Let's deal with (b); then (a) is a corollary. So we have a normal subgroup $N$ of $G$.

Step 1: Let $K$ be a minimal normal subgroup of $N$ with $K\not\leqslant Z(N)$. Then $K\cap Z(N)=1$ or we are done.

Step 2: Consider $K^G$. It is not hard to prove that this is a normal subgroup of $G$, and indeed that $K^G=K_1\times K_2\times\dots\times K_s$, where $K_1=K$ and each $K_i$ is a $G$-conjugate of $K$, and each is normal in $N$.

Step 3: Let $L$ be a minimal normal subgroup of $G$ lying in $K^G$. Then by hypothesis $L\leqslant Z(G)$, and so $L\leqslant Z(N)$.

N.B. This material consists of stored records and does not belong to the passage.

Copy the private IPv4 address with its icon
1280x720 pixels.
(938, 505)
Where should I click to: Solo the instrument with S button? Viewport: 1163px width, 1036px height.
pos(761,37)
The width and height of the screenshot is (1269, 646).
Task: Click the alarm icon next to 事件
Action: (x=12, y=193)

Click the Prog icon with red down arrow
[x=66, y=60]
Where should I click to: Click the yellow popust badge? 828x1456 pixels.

Step 4: Let $1\not=(x_1,x_2,\dots,x_s)\in L\cap Z(N)$, where $x_i\in K_i$. Now $N$ fixes each $K_i$, so we have that $N$ centralises each $x_i$.

Step 5: Some $x_i\not=1$, so we get $K_i\cap Z(N)\not=1$. Conjugating by an appropriate element of $G$ we get that $K_1\cap Z(N)\not=1$; this is a contradiction, so $K\leqslant Z(N)$.

[I think Step 2 is standard stuff.]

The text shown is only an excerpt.